* TASK
Count the lines in the data below where the string "value" occurs, please, and give the number alone.

(Stored data entries)
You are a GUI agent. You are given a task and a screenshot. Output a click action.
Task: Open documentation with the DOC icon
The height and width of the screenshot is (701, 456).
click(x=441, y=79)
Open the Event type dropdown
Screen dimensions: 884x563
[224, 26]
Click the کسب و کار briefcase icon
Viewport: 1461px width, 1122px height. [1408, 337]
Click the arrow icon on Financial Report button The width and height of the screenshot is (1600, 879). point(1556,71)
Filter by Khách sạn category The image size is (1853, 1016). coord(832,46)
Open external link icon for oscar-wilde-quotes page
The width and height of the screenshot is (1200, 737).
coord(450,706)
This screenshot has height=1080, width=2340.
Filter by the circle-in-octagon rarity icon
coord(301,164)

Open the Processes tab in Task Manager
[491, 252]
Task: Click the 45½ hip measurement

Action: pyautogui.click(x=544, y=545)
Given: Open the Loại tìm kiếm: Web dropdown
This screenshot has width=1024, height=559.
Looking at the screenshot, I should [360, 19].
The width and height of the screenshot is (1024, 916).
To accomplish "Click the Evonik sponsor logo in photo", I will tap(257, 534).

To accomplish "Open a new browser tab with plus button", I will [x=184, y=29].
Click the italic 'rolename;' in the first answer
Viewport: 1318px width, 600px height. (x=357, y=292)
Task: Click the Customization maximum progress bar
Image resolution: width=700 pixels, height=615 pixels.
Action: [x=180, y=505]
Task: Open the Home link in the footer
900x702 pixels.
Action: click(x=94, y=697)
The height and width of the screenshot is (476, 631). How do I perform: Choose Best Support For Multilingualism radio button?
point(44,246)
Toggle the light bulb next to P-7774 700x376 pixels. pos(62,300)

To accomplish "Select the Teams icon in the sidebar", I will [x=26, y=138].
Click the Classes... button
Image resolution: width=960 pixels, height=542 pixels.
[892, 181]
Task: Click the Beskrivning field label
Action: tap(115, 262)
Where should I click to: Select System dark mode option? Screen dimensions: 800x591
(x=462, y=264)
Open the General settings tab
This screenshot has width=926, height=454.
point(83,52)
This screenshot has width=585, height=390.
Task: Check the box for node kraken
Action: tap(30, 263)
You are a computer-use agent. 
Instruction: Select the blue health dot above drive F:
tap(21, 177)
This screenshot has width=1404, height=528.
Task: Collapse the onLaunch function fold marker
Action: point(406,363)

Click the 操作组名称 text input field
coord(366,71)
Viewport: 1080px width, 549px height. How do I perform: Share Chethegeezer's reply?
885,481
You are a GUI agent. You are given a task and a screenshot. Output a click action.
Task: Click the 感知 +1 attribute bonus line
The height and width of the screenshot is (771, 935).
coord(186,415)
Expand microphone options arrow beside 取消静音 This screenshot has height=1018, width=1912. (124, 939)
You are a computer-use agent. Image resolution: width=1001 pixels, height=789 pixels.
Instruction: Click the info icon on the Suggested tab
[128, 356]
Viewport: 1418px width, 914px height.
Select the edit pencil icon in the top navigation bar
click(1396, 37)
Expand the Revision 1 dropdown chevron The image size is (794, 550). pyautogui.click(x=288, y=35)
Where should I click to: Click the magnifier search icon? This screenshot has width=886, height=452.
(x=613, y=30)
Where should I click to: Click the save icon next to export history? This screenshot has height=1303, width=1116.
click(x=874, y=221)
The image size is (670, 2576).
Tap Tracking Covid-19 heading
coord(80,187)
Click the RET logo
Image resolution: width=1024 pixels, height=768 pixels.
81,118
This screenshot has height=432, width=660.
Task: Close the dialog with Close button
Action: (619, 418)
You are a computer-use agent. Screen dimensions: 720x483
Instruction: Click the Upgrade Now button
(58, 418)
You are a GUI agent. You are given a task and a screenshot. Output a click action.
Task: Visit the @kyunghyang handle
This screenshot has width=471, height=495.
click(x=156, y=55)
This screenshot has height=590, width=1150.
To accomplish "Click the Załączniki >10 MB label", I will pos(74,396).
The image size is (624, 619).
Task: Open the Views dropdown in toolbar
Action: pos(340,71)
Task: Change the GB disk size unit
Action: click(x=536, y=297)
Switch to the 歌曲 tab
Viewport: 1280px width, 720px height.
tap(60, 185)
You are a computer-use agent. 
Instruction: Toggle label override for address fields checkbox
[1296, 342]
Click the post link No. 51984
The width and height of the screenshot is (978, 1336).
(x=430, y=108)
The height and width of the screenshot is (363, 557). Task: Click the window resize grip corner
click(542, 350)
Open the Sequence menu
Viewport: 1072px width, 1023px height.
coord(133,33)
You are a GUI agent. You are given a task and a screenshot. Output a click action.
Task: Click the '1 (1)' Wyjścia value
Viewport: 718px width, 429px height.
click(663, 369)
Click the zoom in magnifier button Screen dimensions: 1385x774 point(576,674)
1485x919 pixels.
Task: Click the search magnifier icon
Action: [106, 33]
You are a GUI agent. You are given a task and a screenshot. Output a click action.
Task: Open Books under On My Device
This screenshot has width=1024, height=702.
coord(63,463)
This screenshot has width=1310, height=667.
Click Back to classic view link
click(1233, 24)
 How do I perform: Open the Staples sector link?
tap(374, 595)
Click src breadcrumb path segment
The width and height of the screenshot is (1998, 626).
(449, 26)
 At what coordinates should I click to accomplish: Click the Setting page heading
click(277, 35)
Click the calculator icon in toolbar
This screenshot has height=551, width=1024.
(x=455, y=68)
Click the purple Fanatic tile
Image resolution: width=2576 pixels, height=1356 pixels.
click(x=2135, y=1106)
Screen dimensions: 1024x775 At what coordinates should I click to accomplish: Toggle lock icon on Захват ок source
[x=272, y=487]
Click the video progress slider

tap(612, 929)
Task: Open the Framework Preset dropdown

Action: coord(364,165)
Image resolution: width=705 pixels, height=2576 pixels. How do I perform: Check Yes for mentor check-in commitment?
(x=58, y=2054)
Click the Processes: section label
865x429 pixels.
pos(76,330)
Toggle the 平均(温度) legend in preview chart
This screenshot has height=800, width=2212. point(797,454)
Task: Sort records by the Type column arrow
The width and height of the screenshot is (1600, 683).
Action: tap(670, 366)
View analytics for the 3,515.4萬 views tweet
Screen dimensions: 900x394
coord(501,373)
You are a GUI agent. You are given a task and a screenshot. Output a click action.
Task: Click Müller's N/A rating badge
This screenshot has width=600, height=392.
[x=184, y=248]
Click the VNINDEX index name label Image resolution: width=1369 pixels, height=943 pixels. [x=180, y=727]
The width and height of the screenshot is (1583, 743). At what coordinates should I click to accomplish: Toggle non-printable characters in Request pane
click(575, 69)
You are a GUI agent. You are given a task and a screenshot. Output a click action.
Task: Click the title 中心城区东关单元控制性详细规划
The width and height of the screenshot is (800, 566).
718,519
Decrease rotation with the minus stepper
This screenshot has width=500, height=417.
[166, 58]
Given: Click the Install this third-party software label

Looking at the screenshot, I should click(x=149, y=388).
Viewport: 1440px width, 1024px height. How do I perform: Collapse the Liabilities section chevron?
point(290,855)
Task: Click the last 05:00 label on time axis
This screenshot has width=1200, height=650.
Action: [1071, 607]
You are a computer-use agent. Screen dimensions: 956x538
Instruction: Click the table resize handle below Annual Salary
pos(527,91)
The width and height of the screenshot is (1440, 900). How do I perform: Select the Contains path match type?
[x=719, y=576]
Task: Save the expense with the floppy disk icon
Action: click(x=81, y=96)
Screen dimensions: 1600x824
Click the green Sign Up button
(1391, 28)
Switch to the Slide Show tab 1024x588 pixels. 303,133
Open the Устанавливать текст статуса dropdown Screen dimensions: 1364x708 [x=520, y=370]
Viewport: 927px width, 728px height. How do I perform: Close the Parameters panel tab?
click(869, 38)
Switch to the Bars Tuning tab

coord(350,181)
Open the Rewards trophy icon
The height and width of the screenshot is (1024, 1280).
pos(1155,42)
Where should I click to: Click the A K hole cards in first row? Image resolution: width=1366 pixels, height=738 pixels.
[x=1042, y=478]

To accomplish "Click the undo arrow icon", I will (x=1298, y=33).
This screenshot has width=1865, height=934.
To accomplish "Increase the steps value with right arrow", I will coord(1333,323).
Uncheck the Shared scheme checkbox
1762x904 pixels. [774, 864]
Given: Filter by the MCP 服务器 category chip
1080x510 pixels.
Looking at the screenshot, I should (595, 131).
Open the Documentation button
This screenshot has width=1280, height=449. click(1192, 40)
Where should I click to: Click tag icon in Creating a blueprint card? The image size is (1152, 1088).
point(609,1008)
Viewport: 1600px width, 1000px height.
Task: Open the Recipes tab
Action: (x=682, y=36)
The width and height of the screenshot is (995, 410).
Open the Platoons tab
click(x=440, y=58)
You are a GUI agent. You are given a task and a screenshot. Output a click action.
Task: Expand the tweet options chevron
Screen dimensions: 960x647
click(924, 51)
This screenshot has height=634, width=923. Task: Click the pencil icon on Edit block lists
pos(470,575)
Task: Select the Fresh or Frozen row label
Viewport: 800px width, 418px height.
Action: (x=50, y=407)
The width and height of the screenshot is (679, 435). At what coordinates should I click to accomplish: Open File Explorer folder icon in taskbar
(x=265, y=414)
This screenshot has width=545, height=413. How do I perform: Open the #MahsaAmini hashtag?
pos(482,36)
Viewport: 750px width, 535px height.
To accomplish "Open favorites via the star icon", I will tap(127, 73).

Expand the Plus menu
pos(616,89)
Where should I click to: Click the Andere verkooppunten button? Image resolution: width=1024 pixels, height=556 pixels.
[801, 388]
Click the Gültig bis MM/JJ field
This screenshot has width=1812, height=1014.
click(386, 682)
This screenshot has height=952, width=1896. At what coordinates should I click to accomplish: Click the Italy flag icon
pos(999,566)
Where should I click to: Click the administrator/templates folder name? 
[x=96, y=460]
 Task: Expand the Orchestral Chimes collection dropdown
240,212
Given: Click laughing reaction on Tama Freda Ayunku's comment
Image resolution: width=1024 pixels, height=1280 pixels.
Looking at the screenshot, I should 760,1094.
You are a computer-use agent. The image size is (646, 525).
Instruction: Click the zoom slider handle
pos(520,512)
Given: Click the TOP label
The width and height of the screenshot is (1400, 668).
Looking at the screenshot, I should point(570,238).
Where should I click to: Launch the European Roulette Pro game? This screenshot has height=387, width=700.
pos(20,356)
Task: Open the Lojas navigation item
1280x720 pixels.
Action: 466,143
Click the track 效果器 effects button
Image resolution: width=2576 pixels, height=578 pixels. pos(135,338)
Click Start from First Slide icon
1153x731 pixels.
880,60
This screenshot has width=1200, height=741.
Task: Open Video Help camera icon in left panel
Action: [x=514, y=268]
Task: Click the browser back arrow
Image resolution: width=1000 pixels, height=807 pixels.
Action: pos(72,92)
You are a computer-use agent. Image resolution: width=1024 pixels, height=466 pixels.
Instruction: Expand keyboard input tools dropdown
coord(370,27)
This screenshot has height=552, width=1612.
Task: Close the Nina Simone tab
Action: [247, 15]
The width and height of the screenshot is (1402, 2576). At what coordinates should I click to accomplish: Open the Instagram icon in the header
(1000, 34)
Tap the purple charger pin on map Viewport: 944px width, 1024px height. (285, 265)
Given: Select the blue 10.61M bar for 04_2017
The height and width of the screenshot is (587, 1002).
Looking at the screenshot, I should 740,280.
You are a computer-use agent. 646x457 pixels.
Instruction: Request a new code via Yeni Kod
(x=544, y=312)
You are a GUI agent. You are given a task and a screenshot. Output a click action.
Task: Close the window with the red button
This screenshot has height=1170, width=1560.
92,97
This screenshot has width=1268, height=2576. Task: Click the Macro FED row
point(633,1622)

* EXERCISE RESPONSE
2